In the evening the Yumboes come down to the habitation of man, wrapped close in their pangs,[585] with only their eyes and nose visible. They steal to the huts, where the women are pounding in mortars the coos-coos, or corn, watch till the pounders are gone for sieves to searce the meal, and then slily creep to the mortars, take out the meal, and carry it off in their pangs, looking every moment behind them, to see if they are observed or pursued; or they put it into calabashes, and arranging themselves in a row, like the monkeys, convey it from hand to hand, till it is placed in safety.

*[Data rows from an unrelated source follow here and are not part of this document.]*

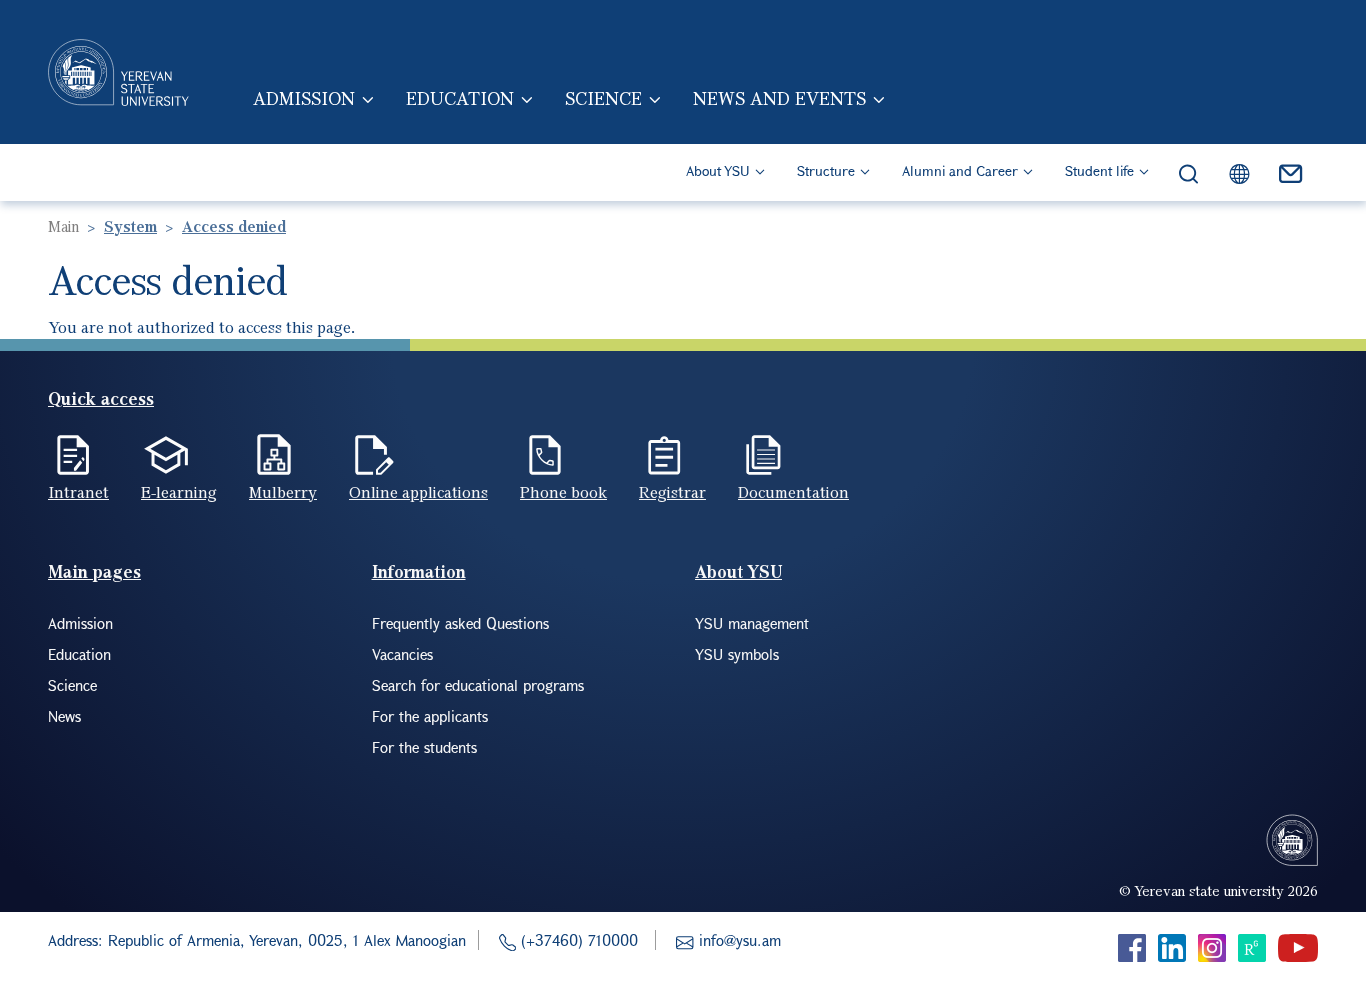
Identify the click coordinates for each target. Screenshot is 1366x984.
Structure (826, 170)
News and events (779, 98)
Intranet (78, 492)
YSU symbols (737, 654)
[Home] (118, 72)
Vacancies (402, 654)
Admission (304, 98)
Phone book (563, 492)
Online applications (418, 492)
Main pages (94, 571)
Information (419, 571)
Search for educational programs (478, 685)
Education (460, 98)
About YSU (718, 170)
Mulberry (283, 492)
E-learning (179, 492)
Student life (1099, 170)
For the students (424, 747)
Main (63, 226)
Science (603, 98)
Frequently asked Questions (460, 623)
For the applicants (430, 716)
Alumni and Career (960, 170)
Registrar (672, 492)
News (64, 716)
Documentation (793, 492)
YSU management (752, 623)
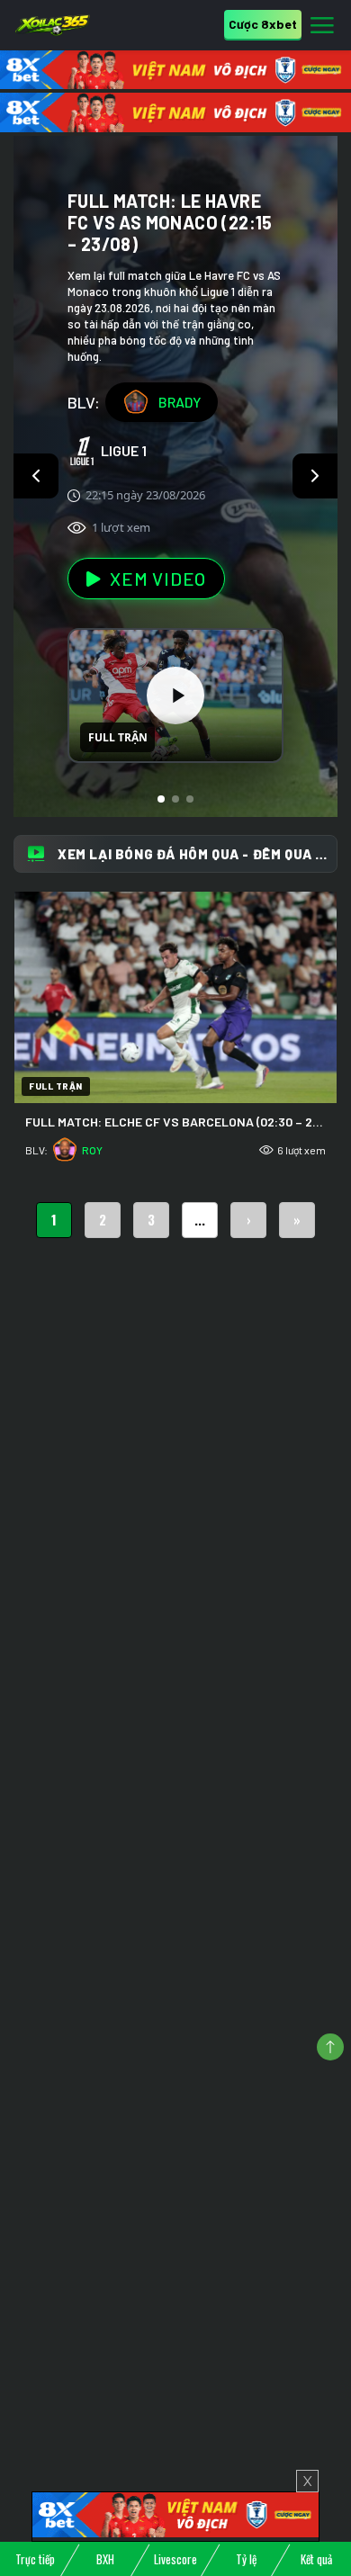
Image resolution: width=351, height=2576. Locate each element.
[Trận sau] (315, 476)
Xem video (158, 578)
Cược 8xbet (263, 23)
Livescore (175, 2559)
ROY (92, 1150)
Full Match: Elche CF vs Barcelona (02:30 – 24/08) (185, 1121)
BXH (105, 2559)
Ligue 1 (124, 450)
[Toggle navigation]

They are also seen at night in their canoes, out fishing in the bay. They bring their fish to land, and, going to the fires kindled by the natives to keep away the wild beasts, they steal each as much fire as will roast his fish. They bury palm-wine, and when it becomes sour they drink of it till it intoxicates them, and then make a great noise, beating Jaloff drums on the hills.[586]


[JEWS.]

רמויקיא לא יקרבון במבניך
Psalm xci. 5. Chaldaicè

And the Mazikeen shall not come near thy tents.

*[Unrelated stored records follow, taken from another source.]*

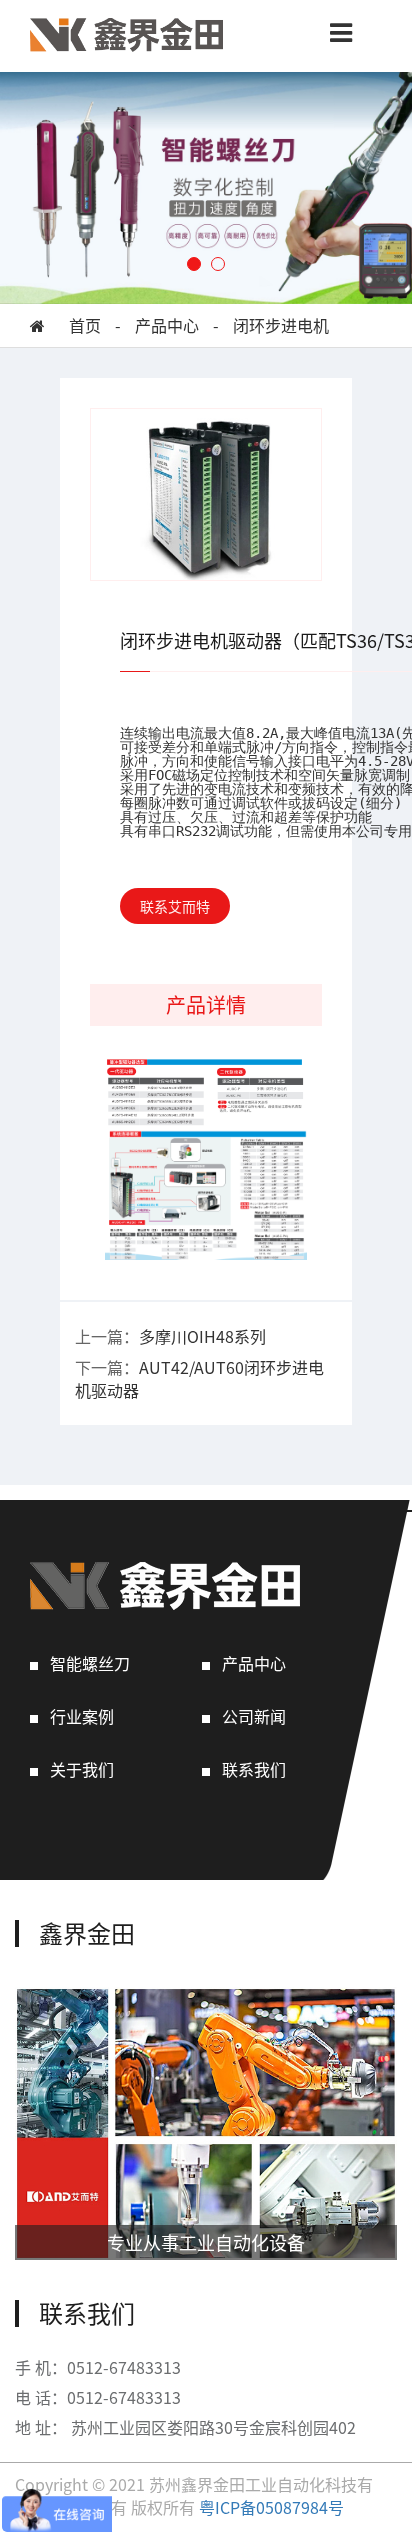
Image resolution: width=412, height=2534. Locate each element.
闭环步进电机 (281, 325)
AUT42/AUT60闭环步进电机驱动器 (199, 1378)
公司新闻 (254, 1716)
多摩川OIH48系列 (202, 1336)
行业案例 (82, 1716)
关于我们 (82, 1769)
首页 (85, 325)
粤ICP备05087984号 (271, 2507)
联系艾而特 (175, 906)
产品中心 (167, 325)
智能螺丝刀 (90, 1663)
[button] (194, 264)
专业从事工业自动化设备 (206, 2242)
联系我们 (254, 1769)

It has long been an established article of belief among the Jews that there is a species of beings which they call Shedeem,[587] Shehireem,[588] or Mazikeen.[589] These beings exactly correspond to the Arabian Jinn;[590] and the Jews hold that it is by means of them that all acts of magic and enchantment are performed.

The Talmud says that the Shedeem were the offspring of Adam. After he had eaten of the Tree of life, Adam was excommunicated for one hundred and thirty years. "In all those years," saith Rabbi Jeremiah Ben Eliezar, "during which Adam was under excommunication, he begat spirits, demons, and spectres of the night, as it is written, 'Adam lived one hundred and thirty years, and begat children in his likeness and in his image,' which teaches, that till that time he had not begotten them in his own likeness." In Berashith Rabba, R. Simon says, "During all the one hundred and thirty years that Adam was separate from Eve, male spirits lay with her, and she bare by them, and female spirits lay with Adam, and bare by him."

These Shedeem or Mazikeen are held to resemble the angels in three things. They can see and not be seen; they have wings and can fly; they know the future. In three respects they resemble mankind: they eat and drink; they marry and have children; they are subject to death. It may be added, they have the power of assuming any form they please; and so the agreement between them and the Jinn of the Arabs is complete.